Standard of the world
You can thank Cadillac for replacement parts
A couple of months ago, I passed a milestone of sorts: Without going into too much detail, let’s just say that I now officially am “middle-aged,” no matter how much I may dislike – or protest – that fact. Around this time, I was talking cars with an old friend, and he asked me what car I would buy today if money were no object. My immediate answer: Cadillac’s CTS-V sports coupe.
That answer was revealing in its own way: For the first time since about 1970 or so, I didn’t automatically respond to the question by saying “Corvette.” I guess I really am getting old: I do love Corvettes and always will, but these days they seem a tad impractical for running around town – whereas the CTS-V has a high-output ’Vette engine under the hood, and a usable backseat to boot!
Cadillac has done a fine job of turning itself around over the past couple of decades. Remember, this was a brand that largely had lost its way by the late 1970s. Today, Cadillac models easily hold their own against competition from around that globe and serve as a reminder that Americans pioneered automotive engineering and still can build great mass-produced cars when they put their minds to it.
Cadillac has been hailed as “the standard of the world” since 1908, and that wasn’t just good marketing at work. The company earned the title and paved a technology path that directly affects every car owner and truck fleet on the planet on a daily basis: replacement parts.
A well-organized shop can save a fleet big bucks.
In this age of mass production, it can be hard to believe that for most of human history, goods were one-off examples laboriously crafted by hand. A few forward-thinkers – including Thomas Jefferson – recognized that interchangeable components would revolutionize manufacturing processes and dramatically accelerate technological progress. But it wasn’t until 1908 at the Brooklands racetrack outside of London that the concept became reality.
Three Cadillac Model K roadsters (looking more like golf carts than cars to our modern eyes) were driven 25 miles to the track and then completely disassembled. Each car consisted of 720 individual parts, which were all placed in one big pile on a garage floor.

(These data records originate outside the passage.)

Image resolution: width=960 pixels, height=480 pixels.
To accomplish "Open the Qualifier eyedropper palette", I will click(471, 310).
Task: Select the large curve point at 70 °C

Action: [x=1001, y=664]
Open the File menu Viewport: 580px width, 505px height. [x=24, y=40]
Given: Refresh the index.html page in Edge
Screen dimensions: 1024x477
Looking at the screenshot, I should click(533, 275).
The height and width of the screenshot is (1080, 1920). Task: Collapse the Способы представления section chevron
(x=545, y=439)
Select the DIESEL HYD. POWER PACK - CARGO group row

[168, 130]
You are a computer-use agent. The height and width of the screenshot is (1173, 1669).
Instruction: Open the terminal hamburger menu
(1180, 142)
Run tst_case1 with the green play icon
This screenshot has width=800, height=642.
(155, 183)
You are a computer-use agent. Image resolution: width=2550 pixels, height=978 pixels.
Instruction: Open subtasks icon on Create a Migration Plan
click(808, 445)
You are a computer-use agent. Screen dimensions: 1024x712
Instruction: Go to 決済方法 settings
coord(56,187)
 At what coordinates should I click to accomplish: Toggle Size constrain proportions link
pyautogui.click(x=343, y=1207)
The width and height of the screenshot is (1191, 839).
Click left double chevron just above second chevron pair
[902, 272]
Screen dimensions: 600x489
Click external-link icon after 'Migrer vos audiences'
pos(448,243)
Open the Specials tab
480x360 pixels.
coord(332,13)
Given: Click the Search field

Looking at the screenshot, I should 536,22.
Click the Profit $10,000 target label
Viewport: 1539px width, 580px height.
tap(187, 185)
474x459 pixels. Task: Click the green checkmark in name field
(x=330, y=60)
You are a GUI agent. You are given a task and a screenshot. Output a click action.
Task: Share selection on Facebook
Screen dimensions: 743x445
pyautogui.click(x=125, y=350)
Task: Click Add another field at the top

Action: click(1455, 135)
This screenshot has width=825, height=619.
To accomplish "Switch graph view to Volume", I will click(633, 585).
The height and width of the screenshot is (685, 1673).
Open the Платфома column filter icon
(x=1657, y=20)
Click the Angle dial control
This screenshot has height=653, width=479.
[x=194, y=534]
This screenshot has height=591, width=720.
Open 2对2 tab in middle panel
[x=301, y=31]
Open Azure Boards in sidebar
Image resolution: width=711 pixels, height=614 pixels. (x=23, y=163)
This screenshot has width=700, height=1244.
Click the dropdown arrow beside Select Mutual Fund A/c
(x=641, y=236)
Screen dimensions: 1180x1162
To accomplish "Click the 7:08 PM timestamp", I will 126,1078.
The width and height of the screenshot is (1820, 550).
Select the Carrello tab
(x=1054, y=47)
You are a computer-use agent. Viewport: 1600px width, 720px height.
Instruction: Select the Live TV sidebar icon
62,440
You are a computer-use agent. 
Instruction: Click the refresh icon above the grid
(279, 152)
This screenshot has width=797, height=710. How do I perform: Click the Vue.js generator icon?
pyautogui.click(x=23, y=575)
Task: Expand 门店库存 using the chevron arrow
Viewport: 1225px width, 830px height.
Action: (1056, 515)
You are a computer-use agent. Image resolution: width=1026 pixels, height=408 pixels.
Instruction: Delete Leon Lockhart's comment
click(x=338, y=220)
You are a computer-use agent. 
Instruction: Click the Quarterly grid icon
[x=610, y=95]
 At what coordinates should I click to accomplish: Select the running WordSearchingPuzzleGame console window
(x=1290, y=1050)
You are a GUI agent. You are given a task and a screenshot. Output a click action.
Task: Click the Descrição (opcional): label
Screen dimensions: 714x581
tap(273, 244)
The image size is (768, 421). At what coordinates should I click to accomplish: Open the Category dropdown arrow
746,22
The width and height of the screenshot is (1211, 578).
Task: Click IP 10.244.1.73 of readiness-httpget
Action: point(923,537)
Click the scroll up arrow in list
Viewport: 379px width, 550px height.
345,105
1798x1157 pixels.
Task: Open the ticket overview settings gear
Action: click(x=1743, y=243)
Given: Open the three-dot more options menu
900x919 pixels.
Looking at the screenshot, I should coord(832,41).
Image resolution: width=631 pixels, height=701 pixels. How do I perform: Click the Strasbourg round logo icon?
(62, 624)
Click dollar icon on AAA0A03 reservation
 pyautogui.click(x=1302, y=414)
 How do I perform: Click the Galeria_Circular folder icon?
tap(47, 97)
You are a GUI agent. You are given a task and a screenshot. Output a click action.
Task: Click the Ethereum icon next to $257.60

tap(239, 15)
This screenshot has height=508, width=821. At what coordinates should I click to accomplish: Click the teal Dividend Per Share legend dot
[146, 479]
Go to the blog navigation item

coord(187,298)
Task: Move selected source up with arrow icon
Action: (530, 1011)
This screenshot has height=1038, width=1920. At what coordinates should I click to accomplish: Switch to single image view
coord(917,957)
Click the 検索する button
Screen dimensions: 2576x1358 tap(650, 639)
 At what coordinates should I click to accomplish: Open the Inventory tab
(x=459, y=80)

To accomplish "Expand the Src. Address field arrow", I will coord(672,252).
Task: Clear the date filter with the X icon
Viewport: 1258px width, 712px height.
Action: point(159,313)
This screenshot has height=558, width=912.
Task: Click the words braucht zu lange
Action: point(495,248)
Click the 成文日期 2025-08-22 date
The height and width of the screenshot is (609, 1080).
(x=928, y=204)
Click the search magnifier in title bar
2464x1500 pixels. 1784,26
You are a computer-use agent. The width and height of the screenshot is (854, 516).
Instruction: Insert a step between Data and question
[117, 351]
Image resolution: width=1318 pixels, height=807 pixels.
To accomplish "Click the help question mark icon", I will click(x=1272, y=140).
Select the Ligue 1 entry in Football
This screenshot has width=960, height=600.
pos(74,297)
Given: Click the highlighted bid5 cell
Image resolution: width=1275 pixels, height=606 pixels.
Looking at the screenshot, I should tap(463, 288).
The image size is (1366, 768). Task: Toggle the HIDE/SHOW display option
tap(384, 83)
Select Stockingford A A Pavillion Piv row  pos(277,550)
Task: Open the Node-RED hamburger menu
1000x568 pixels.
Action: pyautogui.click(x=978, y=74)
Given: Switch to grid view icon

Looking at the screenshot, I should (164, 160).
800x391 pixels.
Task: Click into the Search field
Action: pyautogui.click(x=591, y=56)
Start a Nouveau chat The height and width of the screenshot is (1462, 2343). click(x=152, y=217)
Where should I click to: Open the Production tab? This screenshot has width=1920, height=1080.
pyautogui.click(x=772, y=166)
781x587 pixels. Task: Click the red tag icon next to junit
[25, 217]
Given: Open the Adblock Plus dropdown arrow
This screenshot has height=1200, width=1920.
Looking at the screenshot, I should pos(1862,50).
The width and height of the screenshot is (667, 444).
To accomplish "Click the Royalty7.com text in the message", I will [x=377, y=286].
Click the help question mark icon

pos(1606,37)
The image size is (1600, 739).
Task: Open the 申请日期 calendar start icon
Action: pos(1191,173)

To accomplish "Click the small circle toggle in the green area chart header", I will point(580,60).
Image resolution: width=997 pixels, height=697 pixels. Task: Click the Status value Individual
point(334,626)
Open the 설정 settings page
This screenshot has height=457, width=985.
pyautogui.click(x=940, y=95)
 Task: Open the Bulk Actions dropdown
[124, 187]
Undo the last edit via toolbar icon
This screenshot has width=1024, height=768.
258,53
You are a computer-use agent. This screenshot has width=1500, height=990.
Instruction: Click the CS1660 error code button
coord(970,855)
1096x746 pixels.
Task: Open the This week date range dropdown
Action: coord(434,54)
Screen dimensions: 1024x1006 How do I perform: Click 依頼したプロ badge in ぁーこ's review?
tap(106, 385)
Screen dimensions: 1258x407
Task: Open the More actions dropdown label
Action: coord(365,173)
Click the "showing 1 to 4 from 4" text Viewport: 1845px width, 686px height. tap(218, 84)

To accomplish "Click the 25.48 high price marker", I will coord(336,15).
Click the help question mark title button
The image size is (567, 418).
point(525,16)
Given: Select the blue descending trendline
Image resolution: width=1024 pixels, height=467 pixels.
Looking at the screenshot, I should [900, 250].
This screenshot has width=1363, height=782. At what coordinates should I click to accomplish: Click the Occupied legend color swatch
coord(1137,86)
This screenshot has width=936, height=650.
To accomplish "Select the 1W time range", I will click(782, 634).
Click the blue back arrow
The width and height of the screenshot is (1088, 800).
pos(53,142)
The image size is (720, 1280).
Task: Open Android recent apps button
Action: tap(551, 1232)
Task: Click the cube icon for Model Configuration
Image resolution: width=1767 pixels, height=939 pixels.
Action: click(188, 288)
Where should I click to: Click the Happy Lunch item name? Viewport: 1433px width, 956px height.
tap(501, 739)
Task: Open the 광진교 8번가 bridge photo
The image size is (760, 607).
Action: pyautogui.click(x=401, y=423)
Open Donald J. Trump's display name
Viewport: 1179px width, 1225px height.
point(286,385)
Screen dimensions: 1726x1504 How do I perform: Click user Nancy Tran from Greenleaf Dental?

The mechanics on hand began reassembling them using whatever part they happened to come across in the pile. Apparently, the mechanics took the challenge seriously: Although we don’t know the color of the cars, onlookers at the time reported the reassembled vehicles had a “harlequin” look, sporting different-colored doors, hoods and trunks.
This was a big deal. A number of engineering experts at the time predicted utter failure for the experiment. But once they hit the road, the three Model Ks were driven another 500 miles – a hugely impressive distance at the time – without any parts-related failures, and Cadillac won an array of prestigious honors for the achievement.
Funny to think that, 103 years later, most readers of CCJ consider replacement parts a huge – and costly – headache. If you’re like most fleet managers, you’re waiting on the day you announce your pending retirement to tell the guys in the shop they have to rearrange and modernize your parts room. In fact, fleet management consultant Darry Stuart, who I interviewed for a story on parts earlier this year, says most parts shops he sees are so far gone that he recommends completely gutting them and starting over from scratch – words no fleet manager (or technician) wants to hear. But bear in mind that you can be looking at tens – or even hundreds – of thousands of dollars in bottom-line savings if you get that shop squared away and develop a comprehensive and proactive parts strategy for your business.
Getting your parts situation under control may not be pleasant, but it can save you serious money. Besides, think how tough your job would be if your guys on the shop floor had to root through one huge pile of parts to find the right one. In some of Stuart’s far-gone shops, that far-fetched comparison may not be too far off the mark.